A Plea to my Mom to stop watching Two and a Half Men

I don’t understand how Ashton Kutcher takes over Two and A Half Men like its the obvious next creative step while my Thursday night of NBC comedy perfection gets gutted like a fish. It feels good to be the fan of the “sophisticated” comedy but it doesn’t feel good being in the minority (am I right sisters of the world?).

I already said goodbye to 30 Rock, and have come to accept I will never again watch Tina Fey scream “living dinosaur” at a peacock. And yes, I have cried over this realization.

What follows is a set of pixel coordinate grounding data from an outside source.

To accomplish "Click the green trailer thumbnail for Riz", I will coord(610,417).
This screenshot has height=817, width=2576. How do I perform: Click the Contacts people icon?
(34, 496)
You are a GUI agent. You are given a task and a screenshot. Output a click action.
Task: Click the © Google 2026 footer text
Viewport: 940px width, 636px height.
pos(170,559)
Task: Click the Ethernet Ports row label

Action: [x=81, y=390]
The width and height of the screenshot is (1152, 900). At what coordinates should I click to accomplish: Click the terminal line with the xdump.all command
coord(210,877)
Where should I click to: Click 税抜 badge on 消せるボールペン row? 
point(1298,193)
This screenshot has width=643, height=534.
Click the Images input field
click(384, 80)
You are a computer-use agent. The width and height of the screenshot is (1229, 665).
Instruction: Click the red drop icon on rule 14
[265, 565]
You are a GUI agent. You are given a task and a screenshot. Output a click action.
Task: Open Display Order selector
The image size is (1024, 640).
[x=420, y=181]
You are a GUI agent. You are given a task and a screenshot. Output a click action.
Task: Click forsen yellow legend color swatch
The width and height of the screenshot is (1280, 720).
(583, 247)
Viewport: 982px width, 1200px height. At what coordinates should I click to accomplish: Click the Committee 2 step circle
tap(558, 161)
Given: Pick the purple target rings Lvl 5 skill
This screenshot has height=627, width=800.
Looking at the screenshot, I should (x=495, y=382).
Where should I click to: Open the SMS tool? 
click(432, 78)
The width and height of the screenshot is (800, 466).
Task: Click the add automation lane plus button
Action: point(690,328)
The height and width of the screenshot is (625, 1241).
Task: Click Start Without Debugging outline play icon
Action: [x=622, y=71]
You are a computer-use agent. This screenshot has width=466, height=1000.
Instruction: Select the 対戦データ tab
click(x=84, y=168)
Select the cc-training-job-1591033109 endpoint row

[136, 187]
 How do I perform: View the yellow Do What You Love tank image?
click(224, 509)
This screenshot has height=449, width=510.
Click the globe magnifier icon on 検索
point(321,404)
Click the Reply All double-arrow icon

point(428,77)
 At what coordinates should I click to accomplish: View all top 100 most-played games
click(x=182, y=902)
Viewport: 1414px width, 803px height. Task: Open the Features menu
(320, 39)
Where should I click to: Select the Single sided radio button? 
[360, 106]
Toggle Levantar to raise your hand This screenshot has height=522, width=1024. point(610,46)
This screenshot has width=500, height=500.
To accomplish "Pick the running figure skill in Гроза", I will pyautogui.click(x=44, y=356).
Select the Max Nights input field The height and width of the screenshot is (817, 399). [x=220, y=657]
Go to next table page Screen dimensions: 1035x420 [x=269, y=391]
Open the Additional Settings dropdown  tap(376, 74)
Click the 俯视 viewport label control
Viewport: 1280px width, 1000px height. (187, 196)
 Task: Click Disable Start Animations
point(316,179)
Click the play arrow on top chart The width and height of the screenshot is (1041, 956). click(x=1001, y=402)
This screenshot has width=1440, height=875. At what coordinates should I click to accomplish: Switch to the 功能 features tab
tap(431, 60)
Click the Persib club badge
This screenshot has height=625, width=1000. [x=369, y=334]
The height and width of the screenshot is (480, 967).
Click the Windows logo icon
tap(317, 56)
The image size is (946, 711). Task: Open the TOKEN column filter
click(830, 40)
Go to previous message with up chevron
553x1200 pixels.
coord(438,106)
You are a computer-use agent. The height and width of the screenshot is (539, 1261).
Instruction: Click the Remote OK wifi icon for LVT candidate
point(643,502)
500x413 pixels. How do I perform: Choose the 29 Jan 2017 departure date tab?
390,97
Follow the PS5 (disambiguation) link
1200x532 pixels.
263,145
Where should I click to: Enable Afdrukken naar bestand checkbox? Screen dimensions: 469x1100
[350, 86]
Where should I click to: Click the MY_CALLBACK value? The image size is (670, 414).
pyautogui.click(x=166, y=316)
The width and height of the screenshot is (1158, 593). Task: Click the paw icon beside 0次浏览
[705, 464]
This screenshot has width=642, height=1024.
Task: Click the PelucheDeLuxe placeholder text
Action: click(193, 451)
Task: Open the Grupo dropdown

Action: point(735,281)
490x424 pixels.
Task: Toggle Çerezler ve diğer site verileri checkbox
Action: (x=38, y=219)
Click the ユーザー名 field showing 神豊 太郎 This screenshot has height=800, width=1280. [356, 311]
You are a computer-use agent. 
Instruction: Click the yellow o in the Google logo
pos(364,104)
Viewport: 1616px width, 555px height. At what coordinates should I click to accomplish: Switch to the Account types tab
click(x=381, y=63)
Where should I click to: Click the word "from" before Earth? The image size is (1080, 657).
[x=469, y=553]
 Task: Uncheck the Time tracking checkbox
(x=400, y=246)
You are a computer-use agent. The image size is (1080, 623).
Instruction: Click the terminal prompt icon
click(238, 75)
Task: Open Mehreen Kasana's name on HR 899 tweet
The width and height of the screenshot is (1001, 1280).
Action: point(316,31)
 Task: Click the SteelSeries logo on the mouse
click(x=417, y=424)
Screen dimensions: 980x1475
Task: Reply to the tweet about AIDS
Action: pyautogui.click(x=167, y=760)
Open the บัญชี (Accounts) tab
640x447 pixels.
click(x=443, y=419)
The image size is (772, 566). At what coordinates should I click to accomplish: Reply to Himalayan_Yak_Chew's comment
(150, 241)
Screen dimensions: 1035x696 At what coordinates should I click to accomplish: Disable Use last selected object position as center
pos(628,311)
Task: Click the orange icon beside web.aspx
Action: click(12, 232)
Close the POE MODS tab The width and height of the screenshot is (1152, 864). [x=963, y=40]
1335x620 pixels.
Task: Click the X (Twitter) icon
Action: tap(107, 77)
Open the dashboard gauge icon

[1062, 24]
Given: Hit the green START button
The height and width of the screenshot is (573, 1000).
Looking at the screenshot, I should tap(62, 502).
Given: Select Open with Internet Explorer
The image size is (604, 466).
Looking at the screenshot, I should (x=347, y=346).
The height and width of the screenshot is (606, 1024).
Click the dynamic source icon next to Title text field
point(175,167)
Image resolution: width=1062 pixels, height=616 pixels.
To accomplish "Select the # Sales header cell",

I even watched the finale of The Office this weekend because I was too weak to watch on Thursday and also because I haven’t had cable since before college. I could say I didn’t cry the entire time but that would be a lie. Don’t get me wrong, half the time I was cackling over the tears, noticing Creed in the crowd at the show’s panel discussion with an Osama beard (Creed always goes a little too far). My point here though is that this show isn’t just funny! It’s poignant and real and awkward and uncomfortable in every great way that makes up the human experience. Sure, we haven’t all had real life Michael Scotts but we can’t all be that lucky– most come with the ignorance and sexism without the redeeming self deprecation and humor.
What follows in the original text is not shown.